ACTIVITY: Find every line in the records below that contains "search", and copy it.

Saved data entries:
_ _ _

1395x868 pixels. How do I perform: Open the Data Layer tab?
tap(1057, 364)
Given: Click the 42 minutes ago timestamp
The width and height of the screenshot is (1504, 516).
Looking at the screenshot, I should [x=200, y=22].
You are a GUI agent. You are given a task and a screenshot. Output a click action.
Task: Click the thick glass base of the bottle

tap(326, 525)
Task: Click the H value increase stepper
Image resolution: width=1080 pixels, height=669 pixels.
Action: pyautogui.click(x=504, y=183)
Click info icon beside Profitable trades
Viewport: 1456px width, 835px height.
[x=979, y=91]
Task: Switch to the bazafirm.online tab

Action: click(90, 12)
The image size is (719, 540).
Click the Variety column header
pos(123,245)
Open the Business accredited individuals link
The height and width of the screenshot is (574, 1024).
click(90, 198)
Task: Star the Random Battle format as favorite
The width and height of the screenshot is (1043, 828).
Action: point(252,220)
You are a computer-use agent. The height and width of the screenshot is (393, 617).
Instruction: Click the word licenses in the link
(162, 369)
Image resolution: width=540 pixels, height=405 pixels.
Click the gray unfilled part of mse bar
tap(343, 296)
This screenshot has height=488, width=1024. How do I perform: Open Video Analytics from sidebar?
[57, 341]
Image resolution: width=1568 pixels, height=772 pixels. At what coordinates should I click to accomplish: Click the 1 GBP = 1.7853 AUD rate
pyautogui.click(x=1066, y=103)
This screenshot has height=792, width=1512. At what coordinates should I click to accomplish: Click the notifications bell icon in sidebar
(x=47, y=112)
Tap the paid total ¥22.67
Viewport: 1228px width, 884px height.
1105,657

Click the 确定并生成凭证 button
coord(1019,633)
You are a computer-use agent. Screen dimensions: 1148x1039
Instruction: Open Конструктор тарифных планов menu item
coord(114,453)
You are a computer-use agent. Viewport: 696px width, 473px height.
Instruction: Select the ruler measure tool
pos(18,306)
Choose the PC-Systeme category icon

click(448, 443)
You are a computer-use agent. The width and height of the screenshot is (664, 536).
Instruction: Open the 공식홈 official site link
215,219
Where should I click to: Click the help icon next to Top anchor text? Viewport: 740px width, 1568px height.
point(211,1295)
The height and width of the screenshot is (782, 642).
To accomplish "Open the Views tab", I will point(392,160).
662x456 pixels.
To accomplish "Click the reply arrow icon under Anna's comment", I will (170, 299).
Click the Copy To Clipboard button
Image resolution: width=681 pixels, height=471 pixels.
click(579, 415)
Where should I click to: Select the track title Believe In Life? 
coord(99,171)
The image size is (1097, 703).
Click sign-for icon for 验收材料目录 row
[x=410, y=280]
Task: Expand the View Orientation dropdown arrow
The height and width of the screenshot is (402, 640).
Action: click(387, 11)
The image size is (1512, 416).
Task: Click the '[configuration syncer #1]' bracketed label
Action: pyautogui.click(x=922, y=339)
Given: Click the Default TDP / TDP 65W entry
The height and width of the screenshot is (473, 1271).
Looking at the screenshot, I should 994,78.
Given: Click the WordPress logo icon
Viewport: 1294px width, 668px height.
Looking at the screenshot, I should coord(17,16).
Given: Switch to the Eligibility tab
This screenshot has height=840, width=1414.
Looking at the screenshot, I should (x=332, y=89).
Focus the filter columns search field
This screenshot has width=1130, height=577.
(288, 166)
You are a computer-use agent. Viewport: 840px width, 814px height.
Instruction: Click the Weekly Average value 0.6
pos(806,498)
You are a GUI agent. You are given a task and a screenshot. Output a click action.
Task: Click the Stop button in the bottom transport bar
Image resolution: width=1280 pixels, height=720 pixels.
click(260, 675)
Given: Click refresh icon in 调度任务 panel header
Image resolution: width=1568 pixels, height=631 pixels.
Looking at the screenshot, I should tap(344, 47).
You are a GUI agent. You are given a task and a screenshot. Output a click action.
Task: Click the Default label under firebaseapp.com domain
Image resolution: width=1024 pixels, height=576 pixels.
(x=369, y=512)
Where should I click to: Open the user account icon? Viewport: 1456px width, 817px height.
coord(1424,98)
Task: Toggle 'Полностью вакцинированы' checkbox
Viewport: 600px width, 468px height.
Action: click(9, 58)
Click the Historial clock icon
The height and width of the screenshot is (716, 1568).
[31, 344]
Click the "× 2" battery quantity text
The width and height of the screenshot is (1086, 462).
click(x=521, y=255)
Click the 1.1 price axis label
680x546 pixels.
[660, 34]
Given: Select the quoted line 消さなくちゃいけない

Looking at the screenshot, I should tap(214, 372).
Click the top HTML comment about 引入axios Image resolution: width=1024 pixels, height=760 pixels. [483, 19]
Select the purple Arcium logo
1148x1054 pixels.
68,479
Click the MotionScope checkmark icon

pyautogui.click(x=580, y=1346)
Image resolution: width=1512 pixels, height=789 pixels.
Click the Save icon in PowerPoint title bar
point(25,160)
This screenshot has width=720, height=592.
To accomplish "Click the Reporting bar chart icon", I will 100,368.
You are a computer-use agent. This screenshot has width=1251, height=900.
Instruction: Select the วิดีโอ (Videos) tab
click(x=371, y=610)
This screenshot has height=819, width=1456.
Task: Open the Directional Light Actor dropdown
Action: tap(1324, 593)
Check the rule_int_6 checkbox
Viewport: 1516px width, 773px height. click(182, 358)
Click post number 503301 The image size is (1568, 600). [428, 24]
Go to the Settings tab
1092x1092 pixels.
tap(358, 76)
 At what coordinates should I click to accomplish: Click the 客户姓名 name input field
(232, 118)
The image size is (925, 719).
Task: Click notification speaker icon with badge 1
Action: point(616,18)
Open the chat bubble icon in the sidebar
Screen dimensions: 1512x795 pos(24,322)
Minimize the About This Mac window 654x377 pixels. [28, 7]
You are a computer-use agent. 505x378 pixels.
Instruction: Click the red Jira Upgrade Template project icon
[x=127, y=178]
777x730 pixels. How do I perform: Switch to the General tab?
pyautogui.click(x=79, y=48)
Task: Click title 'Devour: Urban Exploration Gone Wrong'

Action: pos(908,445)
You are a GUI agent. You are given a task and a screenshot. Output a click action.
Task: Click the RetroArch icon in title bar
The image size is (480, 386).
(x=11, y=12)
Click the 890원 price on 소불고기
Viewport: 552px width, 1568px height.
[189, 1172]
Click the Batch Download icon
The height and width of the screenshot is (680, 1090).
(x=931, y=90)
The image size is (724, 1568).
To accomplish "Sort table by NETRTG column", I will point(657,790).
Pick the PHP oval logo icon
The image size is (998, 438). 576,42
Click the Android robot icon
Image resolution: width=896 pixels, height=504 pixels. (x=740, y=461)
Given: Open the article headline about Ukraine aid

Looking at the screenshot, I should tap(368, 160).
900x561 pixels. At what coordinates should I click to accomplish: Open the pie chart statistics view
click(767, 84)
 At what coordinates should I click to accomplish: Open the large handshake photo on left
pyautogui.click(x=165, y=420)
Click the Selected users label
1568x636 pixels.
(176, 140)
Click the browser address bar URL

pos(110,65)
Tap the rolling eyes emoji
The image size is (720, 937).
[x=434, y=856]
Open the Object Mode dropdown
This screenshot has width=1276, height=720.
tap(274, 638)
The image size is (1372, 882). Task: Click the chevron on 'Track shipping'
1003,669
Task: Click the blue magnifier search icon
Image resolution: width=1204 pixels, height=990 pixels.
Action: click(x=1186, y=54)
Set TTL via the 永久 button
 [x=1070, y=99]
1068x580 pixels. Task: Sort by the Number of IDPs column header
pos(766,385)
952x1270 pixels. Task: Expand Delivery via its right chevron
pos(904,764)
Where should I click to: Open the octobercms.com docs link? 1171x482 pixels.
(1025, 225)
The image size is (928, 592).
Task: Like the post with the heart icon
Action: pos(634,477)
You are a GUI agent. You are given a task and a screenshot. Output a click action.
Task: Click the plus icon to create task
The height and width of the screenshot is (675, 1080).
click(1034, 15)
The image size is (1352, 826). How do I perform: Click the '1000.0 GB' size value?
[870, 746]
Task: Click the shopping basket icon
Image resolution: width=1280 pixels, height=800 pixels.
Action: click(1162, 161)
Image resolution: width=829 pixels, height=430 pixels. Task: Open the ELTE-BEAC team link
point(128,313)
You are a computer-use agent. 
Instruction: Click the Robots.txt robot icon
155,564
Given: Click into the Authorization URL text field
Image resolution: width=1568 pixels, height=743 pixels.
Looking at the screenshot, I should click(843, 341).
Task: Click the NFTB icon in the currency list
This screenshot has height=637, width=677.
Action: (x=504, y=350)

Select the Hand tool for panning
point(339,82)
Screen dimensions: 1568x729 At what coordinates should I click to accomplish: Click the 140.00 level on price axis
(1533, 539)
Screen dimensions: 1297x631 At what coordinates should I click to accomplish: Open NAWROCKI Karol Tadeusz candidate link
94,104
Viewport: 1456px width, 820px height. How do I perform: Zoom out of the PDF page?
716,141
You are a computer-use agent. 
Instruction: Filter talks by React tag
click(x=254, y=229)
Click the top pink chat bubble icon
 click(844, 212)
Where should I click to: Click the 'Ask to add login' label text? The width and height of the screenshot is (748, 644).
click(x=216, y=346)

_ _ _

REPLY TO THE TASK:
Focus the filter columns search field
Task: Click the blue magnifier search icon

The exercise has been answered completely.